:: Stated exercise ::
Extend the passage below on building a workplace culture of feedback, picking up after its final sentence.

If this past year has taught us anything, it’s not to take anything at face value. To give and receive truly candid feedback, people must feel a sense of psychological safety, trust, and transparency. None can be taken for granted, and organizations have to commit and regularly work together to ensure all of this to lay the groundwork for feedback.

A True Culture of Feedback

What needs to change is how organizations are approaching feedback. It’s no longer enough to say we want to instill a culture of feedback and then merely adjust the frequency of reviews or change the performance rating system. The key to a feedback culture is first to build a culture of trust, created by ongoing transparency and follow-through by leadership. This foundation of trust needs to be in place so employees and managers will feel safe having honest conversations during which true feedback is exchanged, listened to, and acted upon. 

But this is easier said than done, which is why so many companies pay lip service to the endeavor and fail to change behaviors. 

One way to begin is for HR to actually coach employees on how to ask for, receive, and take action based on feedback. At the same time, coach your managers on how to deliver feedback so that people view it as constructive, rather than making the employee feel defensive and/or angry. For instance, consider setting up separate Zoom calls — one for employees and one for managers — that allow participants to ask questions and voice concerns.

Once an organization has established a transparent environment with proven follow-through on commitments, it can then work towards a culture of feedback. It is important to note that it is not enough for leaders to assess whether they have created this environment. They must also ask employees to evaluate if this culture of trust has actually been created.

:: Dataset content ::
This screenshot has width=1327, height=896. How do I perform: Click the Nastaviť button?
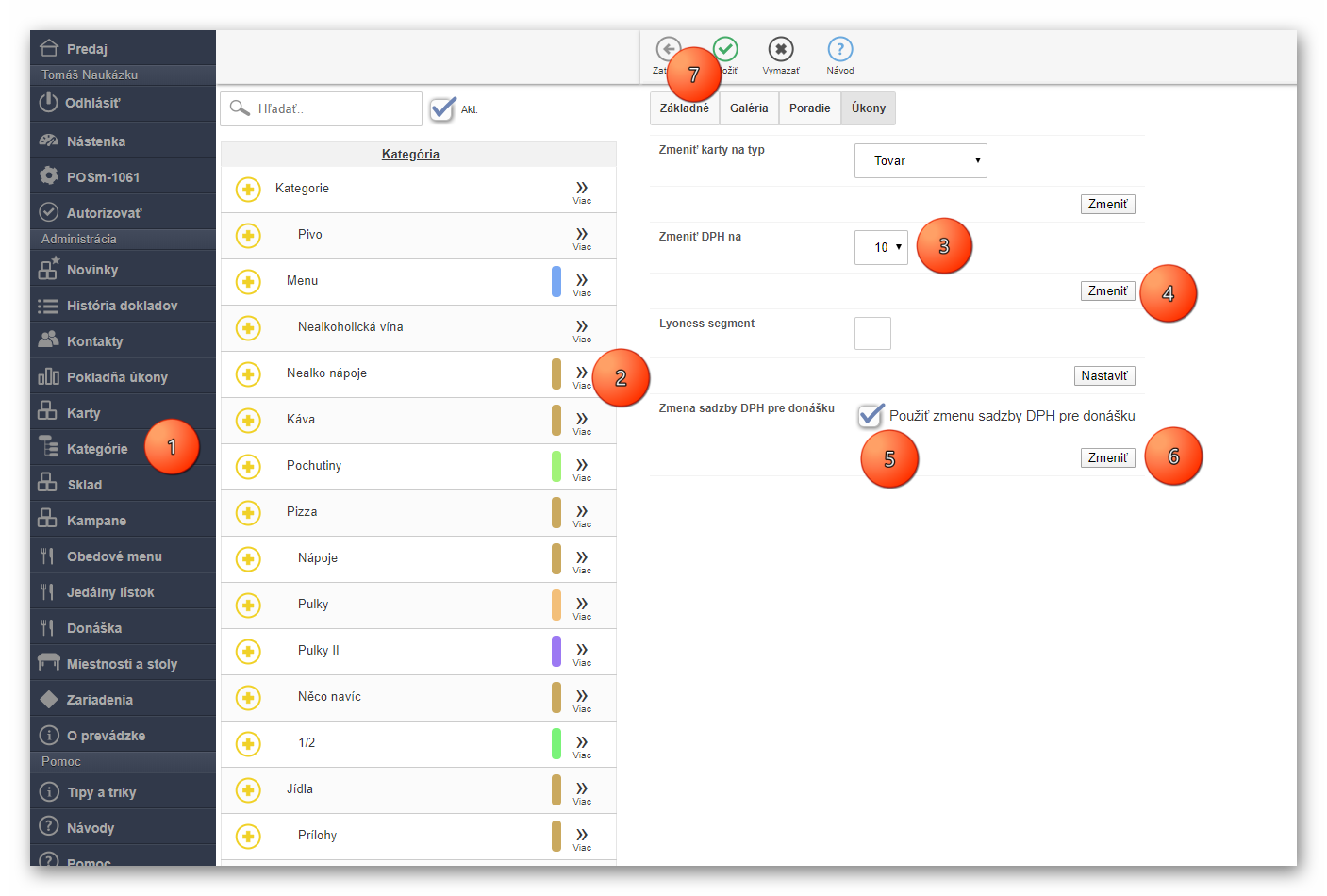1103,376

...

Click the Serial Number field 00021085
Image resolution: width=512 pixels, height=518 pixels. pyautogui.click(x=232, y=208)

--

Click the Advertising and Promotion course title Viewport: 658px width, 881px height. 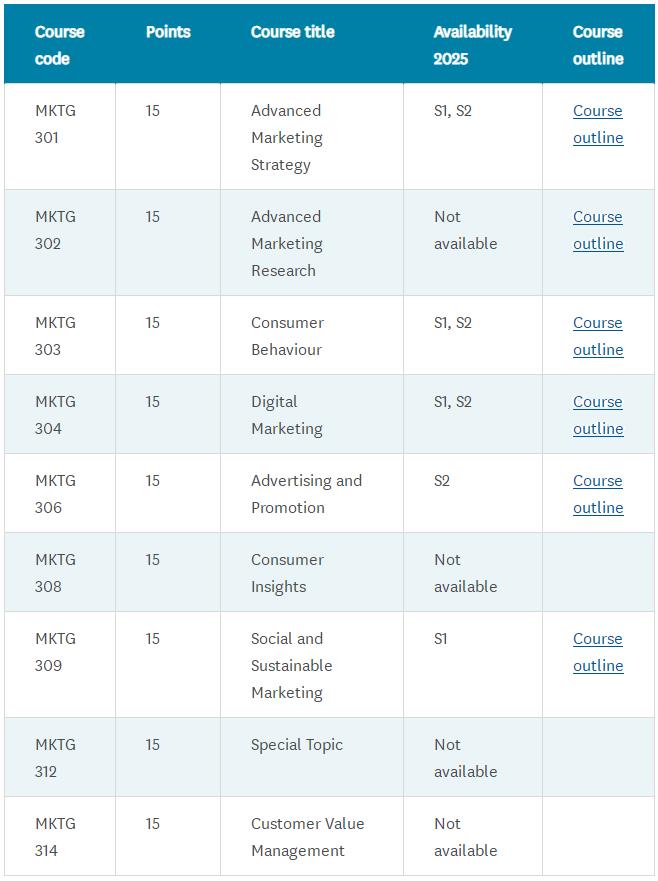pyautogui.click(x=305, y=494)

:: Task output ::
This is where surveying people comes in. In today’s workplace, which may include a remote and in-person workforce, regular employee surveys are the best tool HR has to gauge worker sentiment. In particular, it’s good practice to include comment boxes for each question to allow workers to give context, suggestions, and meaningful feedback. This not only benefits HR teams enormously but also helps make employees feel heard, valued, and included. Comments are where you’ll find qualitative insights that can help move your culture forward. 

Meanwhile, leadership plays a pivotal role by exemplifying the behaviors and promoting a feedback-rich culture. Teams take cues from leadership to what’s acceptable, and if they aren’t seeing their leaders give and receive feedback, they too won’t be compelled to try. Patience is important here. Employees and managers won’t get feedback right every time, but we owe it to ourselves to continue together on this critical journey. We’ll make mistakes, but those mistakes are essential learning opportunities. 

Building and strengthening the muscle of trust, transparency, and feedback is an essential focus for organizations. Let’s all commit to making a culture of feedback one of our top three ways to measure the health of our performance programs. If our people are our most important asset — and they are — then we owe them this.